The number of beds in intensive care units (ICUs) in British hospitals is 4300. Maybe the NHS can improvise 10,000 more, but it still wouldn't go far if up to eight million severely ill patients need ICU beds this year, each for weeks at a time. Many more than 445,000 would die. The whole scheme is lunacy – and we still haven't got to the plan for the over-70s.
The death rate from Covid-19 for people in their 70s is 8 per cent. For 80 and over, it's at least 15 per cent. So while everybody under 70 takes their chances with the virus, all those over 70 must self-isolate for four months. Those who venture out can be fined up to £1000 (NZ$2030) or even jailed.
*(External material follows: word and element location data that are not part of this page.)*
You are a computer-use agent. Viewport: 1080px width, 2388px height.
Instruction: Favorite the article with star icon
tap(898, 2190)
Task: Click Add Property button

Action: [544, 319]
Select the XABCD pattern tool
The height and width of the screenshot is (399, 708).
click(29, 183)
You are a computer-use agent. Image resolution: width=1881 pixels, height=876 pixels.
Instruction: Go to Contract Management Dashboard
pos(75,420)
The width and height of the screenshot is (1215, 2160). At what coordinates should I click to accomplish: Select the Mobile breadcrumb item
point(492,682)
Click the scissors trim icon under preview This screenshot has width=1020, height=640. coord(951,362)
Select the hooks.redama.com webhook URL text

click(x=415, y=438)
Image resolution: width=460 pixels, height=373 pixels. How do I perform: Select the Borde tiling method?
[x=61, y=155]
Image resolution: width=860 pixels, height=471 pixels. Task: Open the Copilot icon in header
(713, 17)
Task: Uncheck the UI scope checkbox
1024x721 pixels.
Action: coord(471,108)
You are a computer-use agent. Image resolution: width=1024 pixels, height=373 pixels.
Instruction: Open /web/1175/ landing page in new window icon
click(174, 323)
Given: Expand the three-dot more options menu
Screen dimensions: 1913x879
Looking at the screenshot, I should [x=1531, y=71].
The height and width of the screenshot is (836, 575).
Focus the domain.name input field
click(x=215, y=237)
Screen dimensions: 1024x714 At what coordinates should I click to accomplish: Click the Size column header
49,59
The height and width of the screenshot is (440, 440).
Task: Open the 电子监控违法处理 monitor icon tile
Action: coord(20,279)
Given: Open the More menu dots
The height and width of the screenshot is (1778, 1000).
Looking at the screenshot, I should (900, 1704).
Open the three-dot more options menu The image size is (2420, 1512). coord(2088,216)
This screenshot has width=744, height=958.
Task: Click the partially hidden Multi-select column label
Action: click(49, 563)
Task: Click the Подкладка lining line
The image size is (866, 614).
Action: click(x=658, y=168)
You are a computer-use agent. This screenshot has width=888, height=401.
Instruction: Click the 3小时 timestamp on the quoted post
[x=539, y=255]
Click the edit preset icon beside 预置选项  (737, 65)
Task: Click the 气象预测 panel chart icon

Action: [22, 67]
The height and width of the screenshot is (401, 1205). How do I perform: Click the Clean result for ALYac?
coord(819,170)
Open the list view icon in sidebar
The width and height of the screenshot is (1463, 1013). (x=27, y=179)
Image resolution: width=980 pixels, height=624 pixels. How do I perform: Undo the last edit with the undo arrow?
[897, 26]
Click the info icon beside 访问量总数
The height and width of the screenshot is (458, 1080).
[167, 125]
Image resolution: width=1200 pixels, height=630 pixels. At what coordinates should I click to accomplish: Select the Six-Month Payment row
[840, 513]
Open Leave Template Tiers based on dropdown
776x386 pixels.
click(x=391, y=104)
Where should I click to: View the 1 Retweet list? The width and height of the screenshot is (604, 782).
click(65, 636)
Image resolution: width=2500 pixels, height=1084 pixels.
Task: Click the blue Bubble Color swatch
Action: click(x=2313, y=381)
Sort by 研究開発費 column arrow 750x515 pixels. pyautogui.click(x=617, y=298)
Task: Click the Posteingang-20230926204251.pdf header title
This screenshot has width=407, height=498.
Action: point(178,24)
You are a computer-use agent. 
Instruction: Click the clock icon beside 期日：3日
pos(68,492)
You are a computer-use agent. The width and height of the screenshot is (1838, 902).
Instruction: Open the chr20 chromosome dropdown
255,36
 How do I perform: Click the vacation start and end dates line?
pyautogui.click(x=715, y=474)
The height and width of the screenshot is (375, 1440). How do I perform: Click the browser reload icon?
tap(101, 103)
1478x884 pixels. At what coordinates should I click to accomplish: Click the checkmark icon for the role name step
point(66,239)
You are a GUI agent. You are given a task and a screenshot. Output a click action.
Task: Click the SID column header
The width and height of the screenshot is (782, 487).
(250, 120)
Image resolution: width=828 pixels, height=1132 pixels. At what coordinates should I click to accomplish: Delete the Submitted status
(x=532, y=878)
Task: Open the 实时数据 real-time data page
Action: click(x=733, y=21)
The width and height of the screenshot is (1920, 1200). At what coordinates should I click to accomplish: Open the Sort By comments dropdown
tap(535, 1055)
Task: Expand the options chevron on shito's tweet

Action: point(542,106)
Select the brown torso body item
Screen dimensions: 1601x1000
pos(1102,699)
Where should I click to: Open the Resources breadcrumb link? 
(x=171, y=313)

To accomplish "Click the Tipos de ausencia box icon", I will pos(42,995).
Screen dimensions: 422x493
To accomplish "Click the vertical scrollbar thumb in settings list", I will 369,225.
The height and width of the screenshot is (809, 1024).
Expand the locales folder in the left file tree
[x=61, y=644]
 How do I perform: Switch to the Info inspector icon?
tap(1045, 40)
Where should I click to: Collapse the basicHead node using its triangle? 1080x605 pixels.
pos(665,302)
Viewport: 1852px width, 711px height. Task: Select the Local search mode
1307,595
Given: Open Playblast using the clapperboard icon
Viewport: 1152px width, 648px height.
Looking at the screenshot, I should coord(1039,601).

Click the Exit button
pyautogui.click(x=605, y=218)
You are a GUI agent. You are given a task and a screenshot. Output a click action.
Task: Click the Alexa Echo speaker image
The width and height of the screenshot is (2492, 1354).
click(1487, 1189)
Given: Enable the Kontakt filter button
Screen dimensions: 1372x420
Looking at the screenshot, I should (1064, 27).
Moreover, there may be unknown after-effects of having Covid-19, like getting shingles decades after you had chickenpox. There are reports of lung damage in many survivors. Re-infection may be possible: infected people have tested positive again after being discharged negative. Why don't we give Covid-19 to 40 million people and see what happens?
Now, it's possible that Boris Johnson's advisers are right and everybody else is wrong. Maybe there is a devastating "second wave" coming next winter, and this bizarre plan is the only way to stop it. But we don't even know if Covid-19 will have a second wave. There wasn't with Sars, a similar coronavirus. As William Hanage said, "vulnerable people should not be exposed to a virus right now in the service of a hypothetical future".
Elsewhere, there's a dramatic fall in the number of new infections in Asian countries that started testing, contact tracing and social distancing early on. China has had 81,000 cases, but on Monday reported only seven new cases. No official will say this aloud, but Britain is deliberately neglecting all that and letting the infections rip.
Testing, contact tracing and social distancing may turn out to be ineffective: infections may pick up again in other countries when the rules are finally relaxed. (280 million Chinese went back to work on Monday after two months of lockdown). But that strategy is certainly worth a try, whereas Johnson, in the words of Richard Horton, editor-in-chief of leading British medical journal The Lancet, is "playing roulette with the public".
Why is he doing it? Perhaps it's just arrogance (aka the "Brexit spirit"): Britain knows best, and should always steer its own course. But he probably just prefers a policy that does not cripple the economy, and doesn't understand the implications.
So not all that much difference between the mini-Trump and the real thing after all. And the "herd immunity" nonsense probably won't last long once the British public realises what Johnson's government is actually planning.
• Gwynne Dyer is the author of Growing Pains: The Future of Democracy (and Work).